▶ [Aim of the exercise]
Report, word for word, every line of the material that contains "computer".

Start of Excerpted records

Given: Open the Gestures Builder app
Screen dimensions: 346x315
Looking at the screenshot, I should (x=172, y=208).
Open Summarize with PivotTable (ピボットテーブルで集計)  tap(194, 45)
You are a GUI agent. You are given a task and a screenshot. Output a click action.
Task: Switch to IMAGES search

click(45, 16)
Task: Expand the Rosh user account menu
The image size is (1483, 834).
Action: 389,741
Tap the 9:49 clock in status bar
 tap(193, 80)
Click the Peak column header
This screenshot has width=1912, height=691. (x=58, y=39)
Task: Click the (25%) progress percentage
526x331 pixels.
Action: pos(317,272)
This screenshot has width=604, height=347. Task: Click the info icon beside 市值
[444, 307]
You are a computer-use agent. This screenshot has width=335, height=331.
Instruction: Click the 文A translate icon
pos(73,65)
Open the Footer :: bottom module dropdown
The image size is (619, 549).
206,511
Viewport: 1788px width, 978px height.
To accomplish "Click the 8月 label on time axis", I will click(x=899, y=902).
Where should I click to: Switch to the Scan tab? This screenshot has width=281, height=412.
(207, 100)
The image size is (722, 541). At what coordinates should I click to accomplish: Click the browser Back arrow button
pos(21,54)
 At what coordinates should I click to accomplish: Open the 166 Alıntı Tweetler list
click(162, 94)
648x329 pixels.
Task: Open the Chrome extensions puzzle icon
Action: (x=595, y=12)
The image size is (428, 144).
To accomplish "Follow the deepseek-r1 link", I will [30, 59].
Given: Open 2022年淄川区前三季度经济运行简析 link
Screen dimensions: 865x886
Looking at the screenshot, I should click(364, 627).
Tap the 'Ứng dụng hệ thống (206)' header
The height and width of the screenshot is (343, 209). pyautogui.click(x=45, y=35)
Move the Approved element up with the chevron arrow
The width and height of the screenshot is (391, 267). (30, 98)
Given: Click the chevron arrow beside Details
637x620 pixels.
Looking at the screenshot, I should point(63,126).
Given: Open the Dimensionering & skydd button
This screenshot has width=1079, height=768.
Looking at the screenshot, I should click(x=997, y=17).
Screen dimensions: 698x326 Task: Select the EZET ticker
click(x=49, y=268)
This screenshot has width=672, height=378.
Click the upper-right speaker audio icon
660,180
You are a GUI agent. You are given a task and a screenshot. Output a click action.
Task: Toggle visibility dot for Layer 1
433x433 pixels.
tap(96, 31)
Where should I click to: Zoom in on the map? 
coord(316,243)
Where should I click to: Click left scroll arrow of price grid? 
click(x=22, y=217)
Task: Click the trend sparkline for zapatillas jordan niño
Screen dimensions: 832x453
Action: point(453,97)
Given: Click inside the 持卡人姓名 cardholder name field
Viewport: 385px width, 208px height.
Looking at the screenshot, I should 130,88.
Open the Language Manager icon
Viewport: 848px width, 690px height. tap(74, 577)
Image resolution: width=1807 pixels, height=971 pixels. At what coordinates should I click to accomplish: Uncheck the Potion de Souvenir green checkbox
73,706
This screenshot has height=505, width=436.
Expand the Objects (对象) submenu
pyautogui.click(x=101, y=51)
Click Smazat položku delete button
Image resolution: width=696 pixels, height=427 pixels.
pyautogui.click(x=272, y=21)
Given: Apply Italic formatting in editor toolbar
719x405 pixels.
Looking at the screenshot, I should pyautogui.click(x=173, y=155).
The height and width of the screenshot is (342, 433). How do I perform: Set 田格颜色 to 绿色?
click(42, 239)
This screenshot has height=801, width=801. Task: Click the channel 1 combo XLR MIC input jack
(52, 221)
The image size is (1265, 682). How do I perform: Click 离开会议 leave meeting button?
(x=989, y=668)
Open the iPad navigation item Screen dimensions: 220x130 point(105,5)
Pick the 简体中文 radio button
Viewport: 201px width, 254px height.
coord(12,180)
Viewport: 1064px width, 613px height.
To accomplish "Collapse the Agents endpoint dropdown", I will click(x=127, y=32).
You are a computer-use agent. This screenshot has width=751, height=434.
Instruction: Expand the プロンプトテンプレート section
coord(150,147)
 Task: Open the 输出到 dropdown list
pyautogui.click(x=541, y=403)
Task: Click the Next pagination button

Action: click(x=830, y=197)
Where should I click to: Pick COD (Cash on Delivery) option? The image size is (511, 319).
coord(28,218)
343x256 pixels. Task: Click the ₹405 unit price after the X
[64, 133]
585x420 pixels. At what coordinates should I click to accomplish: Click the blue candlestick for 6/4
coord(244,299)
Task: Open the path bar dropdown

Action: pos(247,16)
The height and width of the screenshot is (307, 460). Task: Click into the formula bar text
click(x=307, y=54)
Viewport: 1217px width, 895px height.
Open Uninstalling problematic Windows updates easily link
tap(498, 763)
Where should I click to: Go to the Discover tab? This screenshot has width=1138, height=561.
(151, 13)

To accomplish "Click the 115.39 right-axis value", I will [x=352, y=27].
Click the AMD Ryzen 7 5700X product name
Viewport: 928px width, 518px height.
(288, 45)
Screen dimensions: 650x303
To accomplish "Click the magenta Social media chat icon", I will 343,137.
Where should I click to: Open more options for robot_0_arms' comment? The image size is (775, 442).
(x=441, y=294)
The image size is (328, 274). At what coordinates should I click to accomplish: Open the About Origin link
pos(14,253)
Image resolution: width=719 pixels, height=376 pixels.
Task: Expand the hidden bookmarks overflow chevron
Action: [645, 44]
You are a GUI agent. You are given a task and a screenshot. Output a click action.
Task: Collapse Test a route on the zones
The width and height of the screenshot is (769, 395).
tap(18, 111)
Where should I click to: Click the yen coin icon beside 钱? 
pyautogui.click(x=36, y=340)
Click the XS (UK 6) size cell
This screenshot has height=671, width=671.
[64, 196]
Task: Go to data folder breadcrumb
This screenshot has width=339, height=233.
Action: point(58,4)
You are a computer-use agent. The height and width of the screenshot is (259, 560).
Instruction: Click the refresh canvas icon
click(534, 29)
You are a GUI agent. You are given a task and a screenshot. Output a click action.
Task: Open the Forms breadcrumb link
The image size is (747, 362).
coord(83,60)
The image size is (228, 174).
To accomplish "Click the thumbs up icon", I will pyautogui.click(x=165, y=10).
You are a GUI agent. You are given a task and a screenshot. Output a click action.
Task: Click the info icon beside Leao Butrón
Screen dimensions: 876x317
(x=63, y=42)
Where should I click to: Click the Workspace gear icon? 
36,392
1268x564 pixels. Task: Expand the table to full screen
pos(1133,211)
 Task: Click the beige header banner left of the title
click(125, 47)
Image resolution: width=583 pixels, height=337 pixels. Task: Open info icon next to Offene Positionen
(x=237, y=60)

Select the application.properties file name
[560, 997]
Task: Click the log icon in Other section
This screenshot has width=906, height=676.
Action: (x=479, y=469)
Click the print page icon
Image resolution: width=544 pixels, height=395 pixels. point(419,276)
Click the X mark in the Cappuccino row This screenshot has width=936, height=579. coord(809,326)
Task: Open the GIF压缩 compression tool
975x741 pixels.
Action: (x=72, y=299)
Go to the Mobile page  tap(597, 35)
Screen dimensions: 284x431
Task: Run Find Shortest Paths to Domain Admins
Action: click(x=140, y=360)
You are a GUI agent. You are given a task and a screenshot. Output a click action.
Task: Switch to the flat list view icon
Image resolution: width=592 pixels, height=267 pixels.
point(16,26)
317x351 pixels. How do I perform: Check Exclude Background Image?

End of Excerpted records

▶ [Response box]
You are a computer-use agent. This screenshot has width=335, height=331.
You are a computer-use agent. This screenshot has width=751, height=434.
You are a computer-use agent. The height and width of the screenshot is (259, 560).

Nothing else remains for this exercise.